CORTE NEGA ACQUISIZIONE E-MAIL - Prima di iniziare l'interrogatorio di Bossetti, i giudici della corte d'assise di Bergamo hanno respinto la richiesta della difesa di acquisire delle e-mail trasmesse dall'amministratore delegato di Hacking Team formulata dalla difesa. I giudici hanno ritenuto i documenti "non pertinenti alla materia" in discussione.  I giudici si sono poi riuniti in camera di consiglio per stabilire l'ordine con cui porre le domande. La difesa, infatti ha chiesto di potere sentire per prima Bossetti, mentre normalmente, le prime domande spettano al pubblico ministero.

LEGALI DI BOSSETTI: "VIOLATO IL COMPUTER" - Colpo di scena, questa mattina, in aula: i legali Stefano Camporini e Claudio Salvagni hanno sollevato il caso della società Hacking Team e delle mail interne alla società che sono state messe online nei mesi scorsi da Wikileaks, organizzazione no profit che mette allo scoperto documenti riservati. Tra questi documenti ce ne sarebbero alcuni riguardanti il caso di Yara Gambirasio.
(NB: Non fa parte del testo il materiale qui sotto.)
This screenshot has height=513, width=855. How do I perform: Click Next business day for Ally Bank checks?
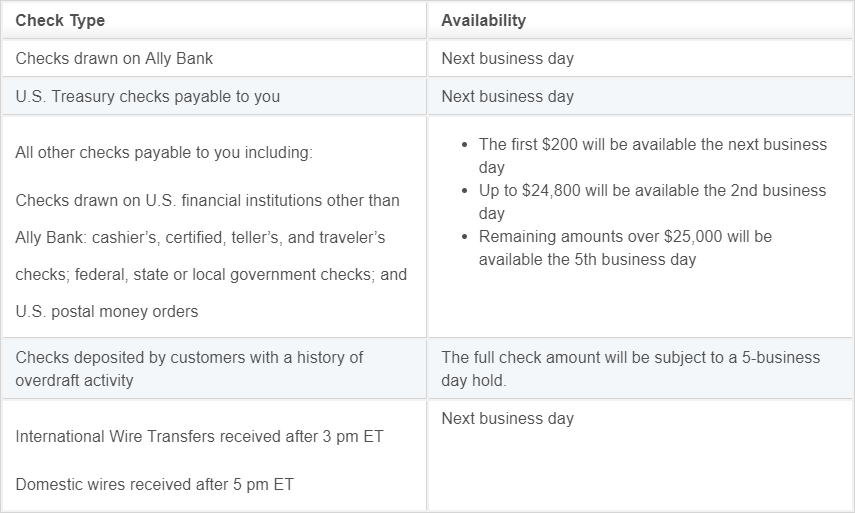[x=507, y=58]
Sarebbe stata infatti pubblicata una email del giugno del 2014 - per la precisione del 17 giugno 2014, tre giorni dopo l’arresto del muratore di Mapello, in cui Claudio Vincenzetti, Ceo della società, scriveva: "Naturalmente non posso dirvi molto. Naturalmente non conosco i dettagli. Ma, come è già successo numerose volte in passato per casi celeberrimi e molto più grandi di questo, il merito del successo di questa indagine va a una certa tecnologia investigativa informatica prodotta da un’azienda a noi molto nota". Vincenzetti si mostrava entusiasta del suo capitale, grazie alla quale era stato incastrato Bossetti. "Insomma - ha continuato - ci hanno appena chiamato i Ros di Roma. Per complimentarsi e ringraziarci. Davvero queste sono cose che riempiono il cuore di gioia e di soddisfazione professionale".

LEGALI DI BOSSETTI: "DNA ARIFICIALE" - Il dubbio dell’avvocato Claudio Salvagni è quindi che il computer di Massimo Bossetti, da cui spuntano ricerche sospette, possa essere stato violato. Ma non basta: l’avvocato Claudio Salvagni ha fatto riferimento a un’altra mail riconducibile all’Hacking Team, in cui si parla della costruzione di Dna artificiali in Israele. Un messaggio che, però, non era riferito direttamente al caso Yara e alla presunta soluzione del giallo con l’arresto del carpentiere di Mapello. "E' una cosa ssolutamente esilarante, mi fa molto ridere" ha commentato in aula il pubblico ministero Letizia Ruggeri. L’avvocato di parte civile (per la famiglia Gambirasio) Enrico Pelillo ha quindi chiesto a Salvagni quale sia la fonte di tali informazione. Mentre il collega Andrea Pezzotta ha sottolineato che i dati di cui si parla non sono agli atti del processo.

CONSULENTI INFORMATICI: "NO PEDOPORNOGRAFIA" - Ad inizio udienza hanno deposto i consulenti informatici: il sottotenente Giuseppe Specchio e il maresciallo Rudi D’Aguanno del Raggruppamento carabinieri investigazioni scientifiche di Roma (Racis). I due hanno parlato ancora di "copioso materiale pornografico", materiale inteso come tracce di navigazione su siti a luci rosse, ma non pedopornografico. L’avvocato della difesa Stefano Camporini ha allora approfondito come avvengono le ricerche in Google, con i consulenti che hanno spiegato come opera il motore di ricerca. In sostanza, in base a quanto viene digitato e allo stile della digitazione Google dà suggerimenti, "ma non suggerisce materiale pedopornografico se non viene effettivamente digitato dall’utente".